I wasted three months of my life working for Accenture. I was lucky to figure out early enough that I needed to leave and I was lucky to be in a position that I could actually leave.

I am writing this note because reading about other people’s experience here on Exposing Evil Empire was instrumental in helping me make the decision to leave quickly enough to avoid further damage to my career.

It is only fair that I help other people out as well by sharing my story.

In a nutshell, the tagline of the Assventure posts could not describe it any better: Incompetence Delivered. That’s what Accenture is all about.

Boiling the Ocean

The office where I worked was packed with workers pretty much right out of high school. These kids sat in crowded spaces with terrible ergonomic conditions for at least 45 hours a week. This was in “Accenture Enterprise”, i.e. the division that handles support functions like HR, Legal, and accounting.

At some point, I started wondering if I was working in some sort of money laundry scheme.

The work most of these kids did was borderline useless.

Like someone already described in another post, people were asked to create spreadsheets, write reports and memos, that nobody read, then they would have to reformat the same reports or tweak the spreadsheets for no reason, they would file online documents, then move the documents to another location, then rename them, then reformat them, etc, etc.

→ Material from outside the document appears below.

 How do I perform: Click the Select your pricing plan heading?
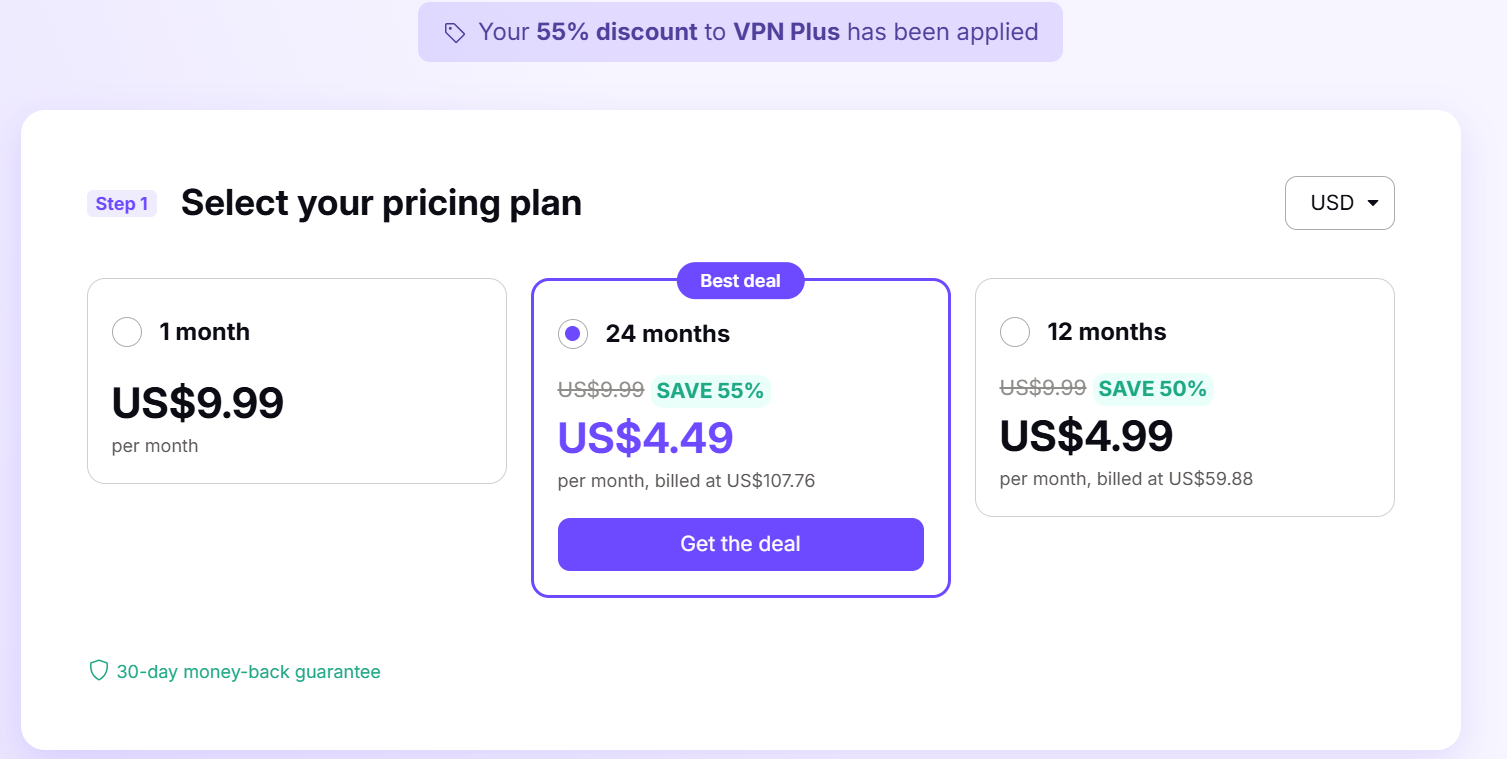(x=381, y=202)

All of this was purposeless as nobody really read or cared about this information. Most of this kids would silently nod and do as they were told, as they quickly figured out this was the best strategy to “do well”.

Accenture Bureaucracy

In this company literally nothing works, every single system or tool they use is broken, extremely slow, or horribly designed.

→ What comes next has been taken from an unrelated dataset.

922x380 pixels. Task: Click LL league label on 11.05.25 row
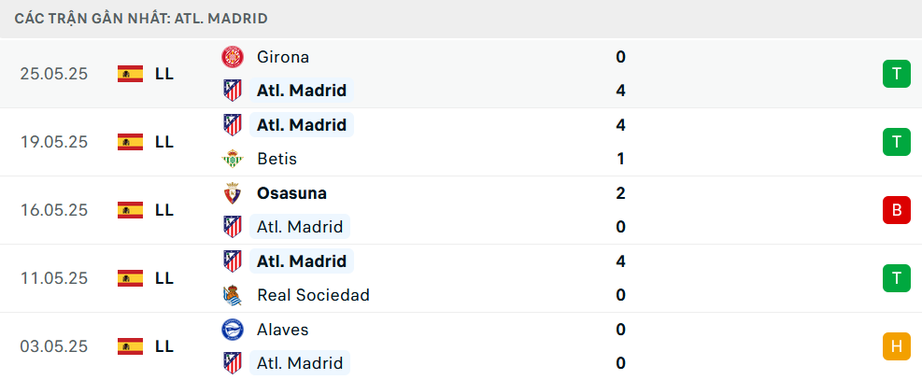pos(165,278)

Honestly, from email forms, to the intranet, to several tools for time tracking, or workspace arrangements, etc. – nothing works!

There is one online tool for absolutely everything, the company loves to portray itself as being cutting edge but the reality is that it is a disaster and none of these tools work as they should.

The Amazing Accenture Brand

The one thing this company has, or perhaps that was my naive impression when I accepted the job, is a brand.

They have branded themselves well, pretending to be a lean, forward thinking, modern, global company. They have those cool ads and the nicely crafted statements, with just the right words, logo and images to create the illusion of being a professional, value-centered organization.

They present themselves like the panacea of employee engagement and innovation.

They say you will never get a NO. The reality is that you ALWAYS get a NO. You should just sit at your desk and quietly agree to redo your work 50 times and create useless reports, memos, graphics, and so forth that nobody cares to use or read anyways.

My First Impression – Something is Fundamentally Wrong

I noticed things were fundamentally wrong from day one, when they crammed all new employees in a windowless, stinking hot room, for almost 9 hours.

Accenture new employee orientation.

The speakers who gave us the company orientation were horrendous. Again, kids with no presentation skills or proper understanding of company policies, employee engagement, or even technology, were selected to welcome the new employees.

They cut down our lunch down to 20 minutes to avoid getting behind schedule. During the 20 minute break we were asked to stay in the building, instead of getting fresh air, to avoid possible delays in getting back.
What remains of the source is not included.